### What you need to do
**1)** Rewrite the commentary on Trump's midterm strategy, starting at "With the November" and ending at "his hard-core base.", with "tweets" replaced by "social media posts".
**2)** According to the commentary on Trump's midterm strategy, what was Trump's approval rating at that point in the election cycle, according to Gallup?

### Selected extract
——————————
With the November congressional elections only 87 days away, Donald Trump has added to his revolutionary use of tweets what might prove to be an outdated reliance on two old-fashioned electoral winners to pull Republican candidates through tough elections: a booming economy and promise-keeping. Most presidents attempt to expand their political base once in office. Not so this unconventional political outsider, who is relying instead on high turnout by his hard-core base.

That strategy is likely to cost his party control of the House of Representatives and perhaps of the Senate. No small matter: House committees controlled by Democrats will launch one investigation after another, bedevil administration officials with subpoenas, and quite possibly initiate impeachment proceedings if the Democratic moderates cannot hold off the hard-left activists, some of whom regard themselves more as socialists than as Democrats.

Trump believes he can intervene in enough close contests to retain control of Congress, notwithstanding his relatively weak approval rating—41.9 percent compared with Regan’s 44.2 percent and Obama’s 47.3 percent at this time in the election cycle, according to Gallup. But good times and promises kept are no longer sure winners.

“It’s the economy stupid,” the mantra credited with Bill Clinton’s successful runs for the presidency, might be as dated as the then-president’s view on the proper treatment of women. And delivering on his campaign promises brings hoots of joy from the Trump core at the rallies he so loves, but does not seem to help Trump-backed candidates gain support of non-core voters.
——————————
### Supplied information

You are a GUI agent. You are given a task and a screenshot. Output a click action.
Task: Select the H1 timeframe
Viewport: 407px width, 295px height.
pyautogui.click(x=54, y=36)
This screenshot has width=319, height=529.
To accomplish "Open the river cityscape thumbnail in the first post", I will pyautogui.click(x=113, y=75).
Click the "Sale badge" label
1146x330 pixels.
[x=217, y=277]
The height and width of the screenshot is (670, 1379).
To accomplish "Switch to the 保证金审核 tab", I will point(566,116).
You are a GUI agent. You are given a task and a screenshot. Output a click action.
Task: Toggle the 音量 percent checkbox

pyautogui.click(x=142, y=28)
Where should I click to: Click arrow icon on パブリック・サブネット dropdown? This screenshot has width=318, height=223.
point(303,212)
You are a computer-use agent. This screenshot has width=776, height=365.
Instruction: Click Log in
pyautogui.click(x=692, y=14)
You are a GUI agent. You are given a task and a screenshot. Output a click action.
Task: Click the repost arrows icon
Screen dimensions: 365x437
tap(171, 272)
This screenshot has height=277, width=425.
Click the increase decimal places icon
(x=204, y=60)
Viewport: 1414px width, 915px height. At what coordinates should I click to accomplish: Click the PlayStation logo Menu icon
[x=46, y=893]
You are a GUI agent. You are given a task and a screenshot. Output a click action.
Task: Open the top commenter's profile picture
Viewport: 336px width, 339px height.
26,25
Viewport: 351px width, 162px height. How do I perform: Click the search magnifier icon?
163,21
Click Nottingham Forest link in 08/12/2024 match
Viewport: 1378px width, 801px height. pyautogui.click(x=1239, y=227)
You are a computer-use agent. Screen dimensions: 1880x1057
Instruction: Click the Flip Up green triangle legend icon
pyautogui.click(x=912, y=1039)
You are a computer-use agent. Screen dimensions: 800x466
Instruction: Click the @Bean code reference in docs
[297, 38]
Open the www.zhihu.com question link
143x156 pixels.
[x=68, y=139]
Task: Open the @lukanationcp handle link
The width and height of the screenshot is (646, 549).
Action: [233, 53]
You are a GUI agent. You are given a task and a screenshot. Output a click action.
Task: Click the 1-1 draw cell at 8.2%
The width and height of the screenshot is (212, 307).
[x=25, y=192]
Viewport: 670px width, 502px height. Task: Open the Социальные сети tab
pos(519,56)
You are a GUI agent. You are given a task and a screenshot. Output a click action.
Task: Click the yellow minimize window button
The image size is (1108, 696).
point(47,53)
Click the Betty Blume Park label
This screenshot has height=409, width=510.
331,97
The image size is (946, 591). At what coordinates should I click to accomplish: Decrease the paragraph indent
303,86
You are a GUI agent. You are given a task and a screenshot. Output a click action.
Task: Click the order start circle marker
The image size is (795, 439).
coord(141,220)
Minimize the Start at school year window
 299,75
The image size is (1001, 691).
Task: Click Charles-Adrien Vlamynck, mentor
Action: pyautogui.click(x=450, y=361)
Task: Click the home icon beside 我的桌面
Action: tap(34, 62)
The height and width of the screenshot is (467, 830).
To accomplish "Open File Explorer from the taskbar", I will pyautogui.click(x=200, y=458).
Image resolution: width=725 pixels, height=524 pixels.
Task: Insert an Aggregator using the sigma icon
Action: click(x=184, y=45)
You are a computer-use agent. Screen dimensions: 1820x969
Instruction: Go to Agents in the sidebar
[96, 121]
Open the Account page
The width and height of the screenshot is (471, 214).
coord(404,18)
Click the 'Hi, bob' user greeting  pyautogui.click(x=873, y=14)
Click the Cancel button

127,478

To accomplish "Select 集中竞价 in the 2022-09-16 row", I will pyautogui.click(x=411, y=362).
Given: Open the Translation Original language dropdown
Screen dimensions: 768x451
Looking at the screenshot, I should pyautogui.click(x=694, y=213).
——————————
### Answers to each task
**1)**
With the November congressional elections only 87 days away, Donald Trump has added to his revolutionary use of social media posts what might prove to be an outdated reliance on two old-fashioned electoral winners to pull Republican candidates through tough elections: a booming economy and promise-keeping. Most presidents attempt to expand their political base once in office. Not so this unconventional political outsider, who is relying instead on high turnout by his hard-core base.

**2)** 41.9 percent